Zeron could be integrated with Microsoft Azure via the following methods:
- Azure Graph Log API - To monitor Azure Active Directory.
- Azure Log Analytics - To monitor Azure Platform and Services.
- Azure Storage - To monitor Azure Platform and Services.
Requirement for Log Analytics:
- Application ID
- Application Key
- Subscription ID
Requirement for Graph API:
- Application ID
- Application Key
- Tenant Domain
Requirement for Azure Storage:
- Container Name
- Account Name
- Account Key
Configuring Azure credentials
It is necessary to provide access credentials to the Zensor Azure module so it can successfully connect to Azure. The credentials required vary depending on the type of monitoring. Getting access credentials for Microsoft Graph and Log Analytics
For Microsoft Graph and Log Analytics valid application_id and application_key values are required. The necessary application_key value for a given App Registration in Azure Active Directory can be obtained from the Certificates & secrets section while the application_id can be obtained from the Overview section:
Click New Client Secret
Save the credentials (application ID and application key values) and send them to Zeron Team.
Getting access credentials for Storage
Azure Storage requires valid account_name and account_key values. They can be obtained in the Access keys section of Storage accounts:
ave the credentials (account_name , account_key and application ID and application key values) and send them to Zeron Team. Tenantdomain is required
Azure Storage Configuration
Azure Storage refers to the Microsoft Azure cloud storage solution, a service that provides a massively scalable object store for data objects, a messaging store for reliable messaging, a file system service for the cloud, and a NoSQL store. | As an alternative to the Azure Log Analytics REST API, Zeron offers the possibility to access Azure Storage accounts in a simple way. The activity logs of the Microsoft Azure infrastructure can be exported to the storage accounts. | This section explains how to use the Azure portal to archive the Azure activity log in a storage account and how to configure the azure-logs module. A use case is included to show a practical example.
Configuring the Activity log export
1. Audit logs
To export the logs, search for the Activity log service. It can be found by typing “Activity” in the search engine. From there, access the Audit Logs section and click on Export Data Settings.
2. Click on Add diagnostic setting.
3. diagonastics Logs:
Check the AuditLogs box and the Archive to storage account, selecting the name of the subscription and the Storage account to export the logs.
Azure Log Analytics
Azure Log Analytics is a service that monitors your infrastructure offering query capabilities that allow you to perform advanced searches specific to your data. The Log Analytics solution helps you to analyse and search the Azure activity log in all your Azure subscriptions, providing information about the operations performed with the resources of your subscriptions. The data collected by Log Analytics can be consulted through the Azure Log Analytics REST API. The Azure Log Analytics API uses the Azure Active Directory authentication scheme. A qualified application or client is required to use the Azure Log Analytics REST API. This must be configured manually on the Microsoft Azure portal.
Setting up the application
The process explained below details the creation of an application that will use the Azure Log Analytics REST API. It is also possible to configure an existing application.

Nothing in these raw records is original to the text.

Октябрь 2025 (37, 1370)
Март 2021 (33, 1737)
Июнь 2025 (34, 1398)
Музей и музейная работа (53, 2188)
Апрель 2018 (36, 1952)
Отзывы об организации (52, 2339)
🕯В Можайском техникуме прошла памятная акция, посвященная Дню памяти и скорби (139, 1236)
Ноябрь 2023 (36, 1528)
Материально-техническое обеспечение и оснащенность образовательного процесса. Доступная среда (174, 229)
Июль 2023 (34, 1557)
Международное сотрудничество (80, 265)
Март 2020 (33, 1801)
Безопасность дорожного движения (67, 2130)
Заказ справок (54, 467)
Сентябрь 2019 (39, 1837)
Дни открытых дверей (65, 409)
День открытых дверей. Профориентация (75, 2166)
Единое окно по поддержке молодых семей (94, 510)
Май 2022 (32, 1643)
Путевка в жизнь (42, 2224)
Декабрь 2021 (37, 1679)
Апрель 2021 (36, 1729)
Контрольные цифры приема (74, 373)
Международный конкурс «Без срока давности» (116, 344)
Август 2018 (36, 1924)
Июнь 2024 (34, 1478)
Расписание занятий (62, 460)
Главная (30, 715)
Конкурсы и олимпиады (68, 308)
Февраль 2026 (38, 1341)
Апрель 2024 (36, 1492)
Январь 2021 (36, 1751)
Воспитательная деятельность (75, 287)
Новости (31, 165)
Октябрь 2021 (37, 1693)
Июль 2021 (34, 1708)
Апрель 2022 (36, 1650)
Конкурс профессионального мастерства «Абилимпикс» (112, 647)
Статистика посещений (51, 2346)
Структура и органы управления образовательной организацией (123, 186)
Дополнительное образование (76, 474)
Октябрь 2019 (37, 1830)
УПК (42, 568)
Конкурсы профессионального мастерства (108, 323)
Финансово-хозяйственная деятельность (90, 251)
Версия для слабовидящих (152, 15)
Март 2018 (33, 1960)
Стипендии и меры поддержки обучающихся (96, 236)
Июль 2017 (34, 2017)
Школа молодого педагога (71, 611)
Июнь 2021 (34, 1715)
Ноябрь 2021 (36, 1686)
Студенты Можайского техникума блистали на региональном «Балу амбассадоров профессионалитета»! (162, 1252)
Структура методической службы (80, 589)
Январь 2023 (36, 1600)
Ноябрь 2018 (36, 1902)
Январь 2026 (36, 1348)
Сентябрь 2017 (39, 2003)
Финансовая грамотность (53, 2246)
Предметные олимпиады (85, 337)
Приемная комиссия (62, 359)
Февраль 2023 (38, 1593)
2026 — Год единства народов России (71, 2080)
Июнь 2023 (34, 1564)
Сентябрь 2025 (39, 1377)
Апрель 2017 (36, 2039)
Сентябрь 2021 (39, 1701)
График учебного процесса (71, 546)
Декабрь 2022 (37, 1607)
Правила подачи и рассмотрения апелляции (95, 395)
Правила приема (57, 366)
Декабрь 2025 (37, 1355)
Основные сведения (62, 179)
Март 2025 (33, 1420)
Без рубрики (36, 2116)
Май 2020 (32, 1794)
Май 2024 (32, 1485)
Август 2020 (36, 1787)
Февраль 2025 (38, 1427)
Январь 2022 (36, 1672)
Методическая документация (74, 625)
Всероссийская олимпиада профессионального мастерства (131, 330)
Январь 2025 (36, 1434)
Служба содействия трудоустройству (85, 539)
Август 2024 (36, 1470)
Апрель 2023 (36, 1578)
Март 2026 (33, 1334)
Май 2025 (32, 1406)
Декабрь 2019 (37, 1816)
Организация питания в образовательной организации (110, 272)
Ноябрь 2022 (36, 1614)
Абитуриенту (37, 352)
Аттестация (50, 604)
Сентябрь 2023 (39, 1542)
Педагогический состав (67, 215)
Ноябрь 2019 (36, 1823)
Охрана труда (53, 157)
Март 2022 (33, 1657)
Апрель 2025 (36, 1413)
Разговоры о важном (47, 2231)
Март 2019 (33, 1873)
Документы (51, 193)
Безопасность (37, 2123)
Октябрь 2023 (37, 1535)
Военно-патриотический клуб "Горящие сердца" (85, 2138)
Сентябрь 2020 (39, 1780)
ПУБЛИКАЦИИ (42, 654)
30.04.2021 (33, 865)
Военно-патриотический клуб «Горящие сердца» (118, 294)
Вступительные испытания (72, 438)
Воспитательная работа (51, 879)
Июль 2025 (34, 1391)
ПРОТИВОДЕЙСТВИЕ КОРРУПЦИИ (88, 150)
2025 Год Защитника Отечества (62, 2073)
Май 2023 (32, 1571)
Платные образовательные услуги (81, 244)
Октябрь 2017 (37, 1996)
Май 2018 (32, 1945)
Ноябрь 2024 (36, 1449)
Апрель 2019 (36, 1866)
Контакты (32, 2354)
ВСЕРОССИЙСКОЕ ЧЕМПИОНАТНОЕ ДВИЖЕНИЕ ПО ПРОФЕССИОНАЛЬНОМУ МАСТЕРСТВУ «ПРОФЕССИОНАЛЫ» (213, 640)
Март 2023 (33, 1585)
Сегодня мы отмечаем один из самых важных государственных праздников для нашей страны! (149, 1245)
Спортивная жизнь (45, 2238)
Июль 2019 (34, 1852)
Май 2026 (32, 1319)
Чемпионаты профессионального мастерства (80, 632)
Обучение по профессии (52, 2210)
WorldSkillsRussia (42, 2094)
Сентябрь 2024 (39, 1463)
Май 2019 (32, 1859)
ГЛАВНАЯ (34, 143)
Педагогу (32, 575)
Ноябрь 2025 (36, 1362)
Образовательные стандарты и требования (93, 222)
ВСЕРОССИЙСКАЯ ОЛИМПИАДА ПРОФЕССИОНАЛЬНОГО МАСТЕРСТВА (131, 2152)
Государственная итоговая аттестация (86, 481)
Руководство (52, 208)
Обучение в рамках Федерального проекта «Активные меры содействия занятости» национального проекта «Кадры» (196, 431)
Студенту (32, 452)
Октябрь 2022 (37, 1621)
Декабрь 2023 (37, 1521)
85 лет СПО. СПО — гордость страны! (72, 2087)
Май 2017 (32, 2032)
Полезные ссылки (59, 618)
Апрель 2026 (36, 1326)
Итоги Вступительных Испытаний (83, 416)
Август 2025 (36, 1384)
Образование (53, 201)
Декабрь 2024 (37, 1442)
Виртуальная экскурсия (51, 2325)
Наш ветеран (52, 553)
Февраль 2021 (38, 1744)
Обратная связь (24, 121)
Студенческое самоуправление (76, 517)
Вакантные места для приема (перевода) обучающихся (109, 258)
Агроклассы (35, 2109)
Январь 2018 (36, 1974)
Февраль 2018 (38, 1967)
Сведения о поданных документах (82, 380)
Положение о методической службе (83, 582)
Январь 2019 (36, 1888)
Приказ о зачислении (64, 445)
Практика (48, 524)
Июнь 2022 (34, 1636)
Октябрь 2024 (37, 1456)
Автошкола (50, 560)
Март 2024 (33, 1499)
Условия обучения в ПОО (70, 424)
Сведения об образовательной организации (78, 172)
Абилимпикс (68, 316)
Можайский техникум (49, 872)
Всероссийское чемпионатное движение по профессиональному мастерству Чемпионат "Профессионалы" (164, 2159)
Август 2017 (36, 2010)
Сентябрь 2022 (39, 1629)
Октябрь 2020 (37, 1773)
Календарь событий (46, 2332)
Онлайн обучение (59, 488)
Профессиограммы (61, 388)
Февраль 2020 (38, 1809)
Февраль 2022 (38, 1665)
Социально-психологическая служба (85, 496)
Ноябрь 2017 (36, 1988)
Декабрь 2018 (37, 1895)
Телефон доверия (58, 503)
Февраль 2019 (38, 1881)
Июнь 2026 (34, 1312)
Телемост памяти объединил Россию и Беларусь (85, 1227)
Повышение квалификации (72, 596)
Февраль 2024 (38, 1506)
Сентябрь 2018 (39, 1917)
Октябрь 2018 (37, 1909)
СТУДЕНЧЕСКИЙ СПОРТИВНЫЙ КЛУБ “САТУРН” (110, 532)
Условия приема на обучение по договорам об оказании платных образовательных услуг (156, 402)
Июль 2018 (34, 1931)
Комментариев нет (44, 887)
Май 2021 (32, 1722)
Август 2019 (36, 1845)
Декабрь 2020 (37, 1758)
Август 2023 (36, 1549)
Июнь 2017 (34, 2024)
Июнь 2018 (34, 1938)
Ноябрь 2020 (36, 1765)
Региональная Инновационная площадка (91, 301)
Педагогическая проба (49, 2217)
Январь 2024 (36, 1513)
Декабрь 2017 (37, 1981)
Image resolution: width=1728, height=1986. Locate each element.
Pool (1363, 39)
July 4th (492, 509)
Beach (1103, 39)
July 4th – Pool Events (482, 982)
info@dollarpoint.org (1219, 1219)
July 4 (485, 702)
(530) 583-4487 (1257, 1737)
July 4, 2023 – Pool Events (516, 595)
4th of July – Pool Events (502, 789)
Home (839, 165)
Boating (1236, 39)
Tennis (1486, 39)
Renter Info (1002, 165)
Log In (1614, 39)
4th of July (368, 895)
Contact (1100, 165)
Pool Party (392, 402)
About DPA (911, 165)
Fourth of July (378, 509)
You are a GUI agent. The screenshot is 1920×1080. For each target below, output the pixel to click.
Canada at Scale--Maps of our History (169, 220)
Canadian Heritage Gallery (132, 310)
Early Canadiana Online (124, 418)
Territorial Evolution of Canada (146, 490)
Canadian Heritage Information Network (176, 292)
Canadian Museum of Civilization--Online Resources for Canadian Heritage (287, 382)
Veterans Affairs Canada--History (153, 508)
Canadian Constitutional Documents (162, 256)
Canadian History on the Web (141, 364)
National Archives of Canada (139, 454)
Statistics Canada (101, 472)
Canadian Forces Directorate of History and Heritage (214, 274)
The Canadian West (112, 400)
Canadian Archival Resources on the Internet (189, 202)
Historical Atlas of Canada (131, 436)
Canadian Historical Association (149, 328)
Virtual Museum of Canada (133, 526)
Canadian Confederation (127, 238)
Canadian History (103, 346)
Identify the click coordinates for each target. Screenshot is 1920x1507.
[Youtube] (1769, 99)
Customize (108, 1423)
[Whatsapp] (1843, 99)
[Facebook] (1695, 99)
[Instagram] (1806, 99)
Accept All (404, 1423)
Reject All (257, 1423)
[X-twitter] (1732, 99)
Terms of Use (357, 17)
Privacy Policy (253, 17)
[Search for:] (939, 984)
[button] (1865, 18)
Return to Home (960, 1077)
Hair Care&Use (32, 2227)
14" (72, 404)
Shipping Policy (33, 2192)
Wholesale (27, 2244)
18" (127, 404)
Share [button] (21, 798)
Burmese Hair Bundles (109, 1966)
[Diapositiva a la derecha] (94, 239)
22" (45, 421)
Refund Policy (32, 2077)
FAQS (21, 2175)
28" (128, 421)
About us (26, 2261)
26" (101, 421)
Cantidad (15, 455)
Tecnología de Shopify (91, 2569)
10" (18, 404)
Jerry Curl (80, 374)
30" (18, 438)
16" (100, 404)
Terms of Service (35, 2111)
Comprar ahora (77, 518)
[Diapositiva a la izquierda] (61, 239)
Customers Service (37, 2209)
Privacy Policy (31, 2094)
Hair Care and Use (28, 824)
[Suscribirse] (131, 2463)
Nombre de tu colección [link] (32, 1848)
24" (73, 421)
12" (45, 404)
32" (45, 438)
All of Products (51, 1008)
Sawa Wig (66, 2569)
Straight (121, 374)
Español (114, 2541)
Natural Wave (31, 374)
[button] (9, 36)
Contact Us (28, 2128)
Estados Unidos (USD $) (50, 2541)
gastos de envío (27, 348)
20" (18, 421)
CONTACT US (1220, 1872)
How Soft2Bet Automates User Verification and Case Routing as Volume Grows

If this is the case, skip the Creating the application step.
Creating the application
In the Azure Active Directory panel, select the option App registrations. Then, select New registration.
Giving permissions to the application
1. Application (client) ID
Go to the Overview section and save the Application (client) ID for later authentication.
2. API Permission
Go to the API permissions section and add the required permissions to the application.
3. Log Analytics API
Search for the Log Analytics API.
4. Add Permission
Select the Read Log Analytics data permission from Applications permissions.
5. Grant admin consent
Grant admin consent for the tenant domain used for the permission added in the previous step. This must be done by an admin user.
Obtaining the application key for authentication
Select Certificates & secrets and fill in the Description and Expires fields. Copy the value once the key is saved. This is required to authenticate the application in order to use the Log Analytics API. | You can view previous topic configuring azure credentials
Giving our application access to the Log Analytics API
1. create a new workspace
Access Log Analytics workspaces and create a new workspace or choose an existing one. Then, copy the Workspace Id value from the Overview section. This will be used in the Zeron configuration to allow making requests to the API.
2. Add IAM Role
Add the required role to the application in the Access control (IAM) section by clicking the Add and selecting add role assignment.
3. Add Role assignment
Fill in the required fields and click save. It is important to choose the User, group, or service principal option in the drop-down menu and to type the full application name in the Select field.